Another example of collaboration is displayed through, The Great Walls Unlimited: Neighborhood Pride Mural Program in Los Angeles. The program began in 1988 and has produced about 105 murals throughout L.A.’s communities. Not only was this a wonderful movement, but also it employed 95 various novice muralists from the whole country. Unfortunately due to budget cuts this program no longer exists, and the murals are no longer being created, however during the short time they were, it was an amazing journey and ending to the art that was executed. The murals still remain today and touch on political, visually appealing landscapes to historical figures. When I was looking further into the mural project and digesting how these muralists had no idea who each one of them were, they had to learn to work collaboratively together to allow this process of creating art work. It did for fifteen years, allowing Los Angeles to become an epicenter of collaborative art. Actor Pete Galindo quotes on the website, sparcinla.org, “People often decry Los Angeles’ lack of an official center, a heart that feeds the arteries that run throughout its neighborhoods, but it is this lack of center that creates the opportunity for democratic process that is multi-ethnic, multi-cultural, multi-lingual, multi-faith, multi-historical, in essence multi-centered. It is not that the City of Los Angeles lacks heart but that it has many hearts, beating simultaneously and inexhaustibly.” (Galindo, 2002)

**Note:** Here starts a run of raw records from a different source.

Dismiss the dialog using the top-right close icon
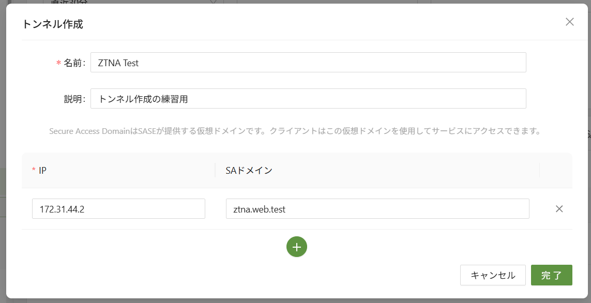 [x=569, y=22]
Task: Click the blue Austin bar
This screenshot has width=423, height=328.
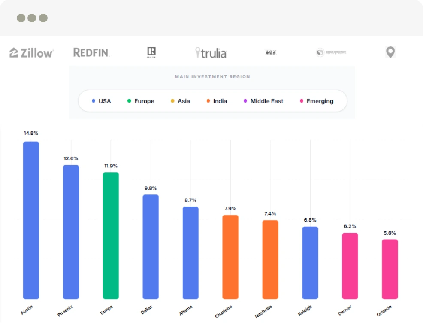Action: (31, 220)
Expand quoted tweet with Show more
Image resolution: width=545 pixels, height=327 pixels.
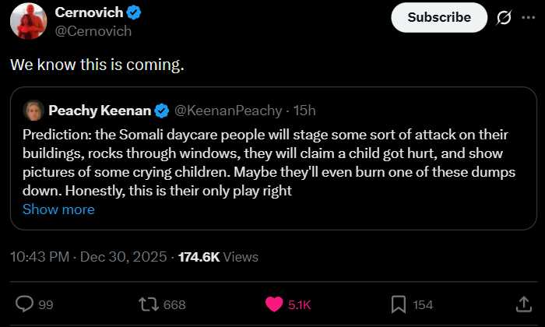coord(58,209)
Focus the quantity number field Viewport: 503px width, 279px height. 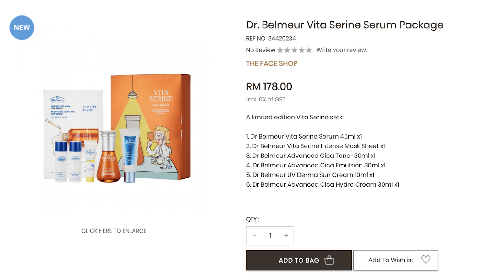pyautogui.click(x=270, y=236)
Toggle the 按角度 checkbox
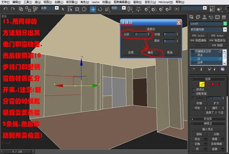This screenshot has height=154, width=229. pos(193,98)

The mixture between public pedagogy and contemporary art leads me to one of my most favorite feminist artists of the current 21st century art, Cindy Sherman. Publically in galleries she exhibits photography as her choice of medium and the subjectivity of her artwork autobiographical. She conveys through her images what societies perception of women is, Sherman attire plays an enormous portion of the art. The wardrobe allows the viewer to know what stereotype she is portraying though that photograph. I have always found her to be very interesting, simply because of the label that I came to realize at an early age of what men and society in general think women ought to be, how they should act and their roles. The culture in which we live allows Cindy to produce the art subjects that she is consistently recreating through the lens of the camera. Cindy Sherman is still active today and continuing to make art in the ways she did back in the 1970’s, 80’s and 90’s. Women’s voices are heard more today than when she first started this journey, without anything being said through her work vocally, so much is said visually.